**SUPPLIED RECORDS**
-----

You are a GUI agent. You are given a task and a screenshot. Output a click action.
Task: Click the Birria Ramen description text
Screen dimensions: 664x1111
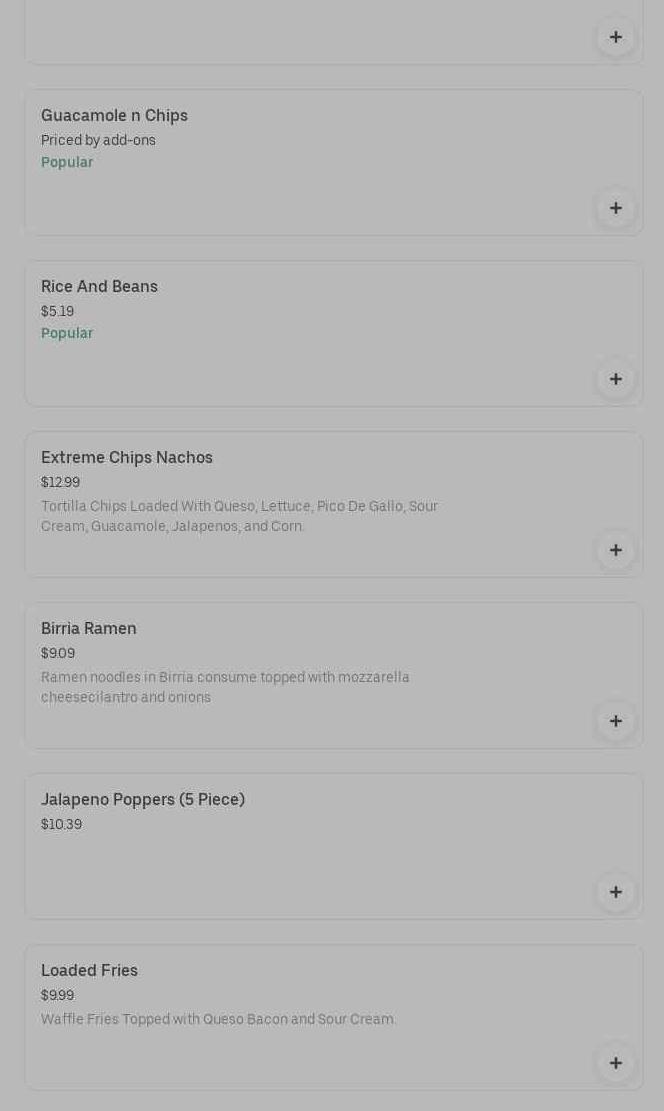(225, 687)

-----

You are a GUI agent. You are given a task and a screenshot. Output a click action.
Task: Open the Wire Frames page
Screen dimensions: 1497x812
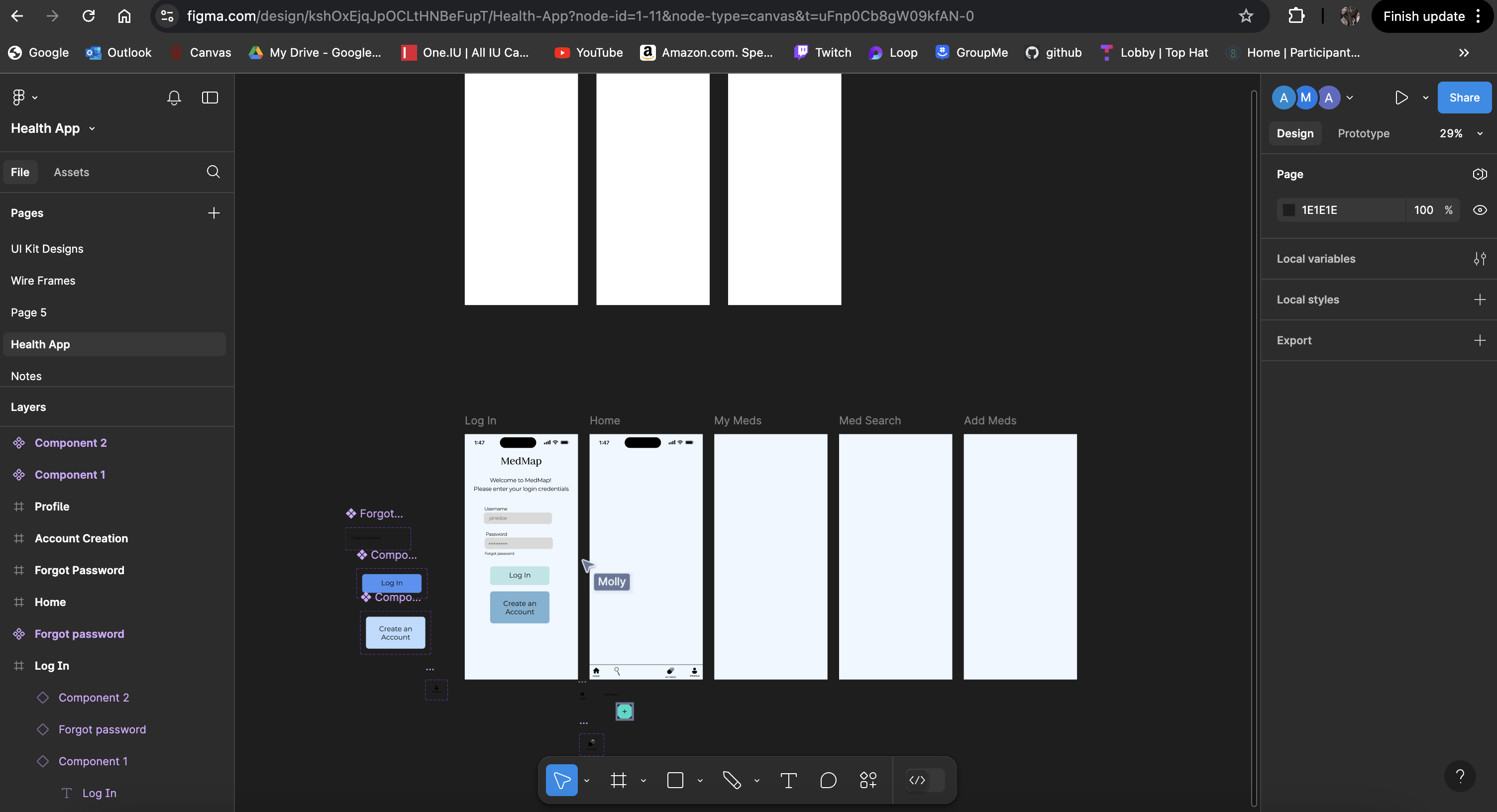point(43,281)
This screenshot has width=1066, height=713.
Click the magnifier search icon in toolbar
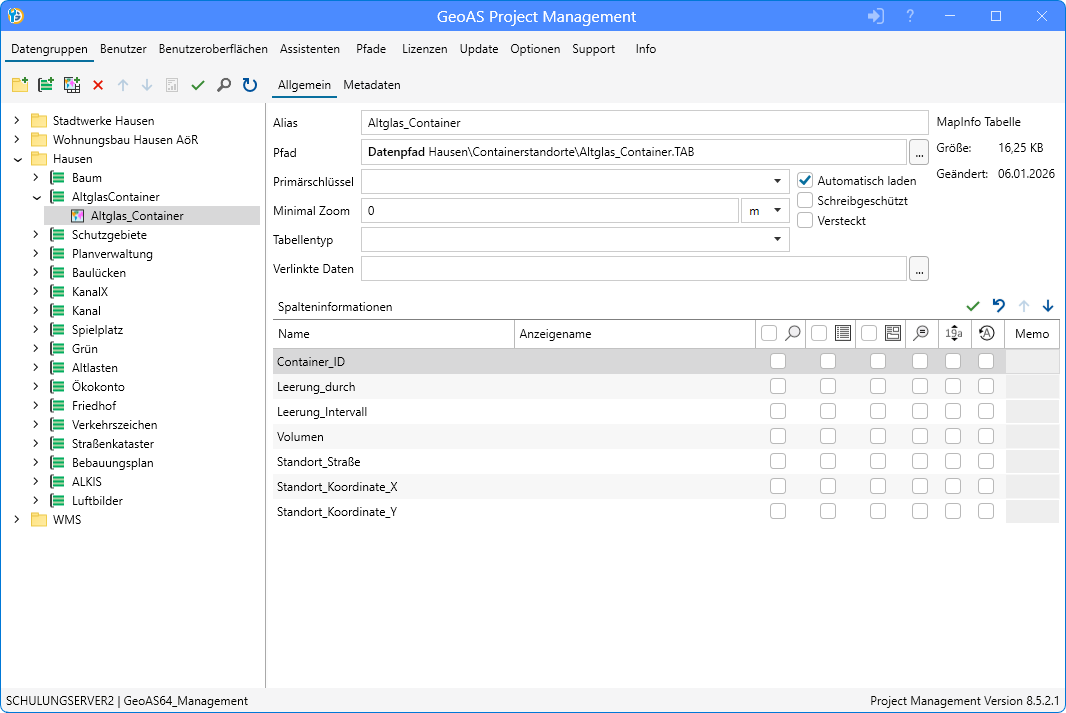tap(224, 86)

-----

**WHAT THE TASK REQUIRES**
Arrange everything from the line containing "This screenshot has width=1066, height=713." down to the line containing "tap(224, 86)" as a two-column CSV with the columns instruction and response. Give one row per entry, put each field in quotes with line breaks replaced by spaces, and leave out the pictures.

**RESULT**
instruction,response
"This screenshot has width=1066, height=713. Click the magnifier search icon in toolbar","tap(224, 86)"